In its recent benchmark survey, which included dozens of in-depth interviews, most IT executives said spyware is a "growing problem." More than four-fifths of IT executives said spyware is a pressing issue that makes it difficult for the IT staff to manage desktops. Further, nearly a quarter of executives interviewed identified spyware as a "serious problem."

Some CIOs are reacting. According to Forrester Research, 65% of companies will invest in anti-spyware tools this year. But finding the right application and managing it properly can be challenging, given the sophistication of today's spyware.

"Spyware has appeared on the information security scene suddenly, and many companies aren't sure how to address the problem." Nemertes concludes in its benchmark survey.

Spy Catching

Companies with a high percentage of remote users are often at the greatest risk because employees log-in from non-enterprise computers without adequate spyware protection.

"Our main concern was our remote users using non-managed systems, that may have been compromised and then used to connect to our remote access solution, said Michael Roberti, information-systems security manager at the Melbourne, Fla.-office of Harris Corp., a large international communications-equipment company.

"We want users to be able to access Harris from anywhere to check mail and get work done."

But software meant to protect users from spyware often relies on "signatures" that are collected globally as spyware attacks occur. Such software can't protect companies from so-called "zero-hour" attacks that occur before a spyware application's signature can be noted, tracked or blocked, however.

To get around this, Harris went with Confidence Online, a zero-hour security solution from WholeSecurity of Austin.

"Because Spyware is relatively new and is not very noticeable, a behavior-based solution is necessary," Harris said, referring to the way Confidence Online analyzes online behavior to spot so-called "malware" (which includes things such as viruses, keystroke loggers and Trojan horses). "You're always worried about zero-day attacks."

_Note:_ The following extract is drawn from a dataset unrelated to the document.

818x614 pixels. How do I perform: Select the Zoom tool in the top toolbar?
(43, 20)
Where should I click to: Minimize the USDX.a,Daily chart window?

Today, Harris runs ConfidenceOnline on 6,000 internal machines and is rolling it out to 6,000 more. A pilot test for 12,000 external, remote users is scheduled to begin in June.

Words to the Wise

For CIOs who think spyware is not an issue on their network, it would be wise to think again.

"Take it seriously," Roberti advises. "It's probably a problem for CIOs even if they don't know it. If you're susceptible to adware, you're definitely susceptible to spyware. Even if you use two-factor authentication, spyware can still monitor data going across the network."

If it's hard to get the budget to deal with spyware, Nemertes recommends configuring help-desks to track "spyware" as a problem category in order to weigh its impact more accurately. That may help you get the funds you need.

Roberti recommends that CIOs head off potential resistance from users with education and the option to run the corporate anti-spyware application on home machines that are used to access the corporate network.

"Sell it as a benefit to users," Roberti said. "Put a positive spin and explain it to them so they will embrace it."

Of course, a spyware solution won't solve all of a CIO's security concerns and should be used in conjunction with other security solutions.

When choosing among solutions, most firms currently prefer an exceptional one-off solutions to a big-name, all-in-one option, according to Forrester. About two-thirds of companies Forrester surveyed this year said they prefer best-of-breed anti-spyware products.

As the market consolidates, however, more companies will turn to integrated suites, Forrester predicts, noting that consolidation among spyware vendors is already underway with Trend Micro's recent $15 million acquisition of InterMute (the maker of SpySubtract).

To be sure, the spyware-protection market is still young and subject to major changes. CIOs can protect themselves with short licensing contracts of one year. That way, new buying decisions can be made as better solutions become available.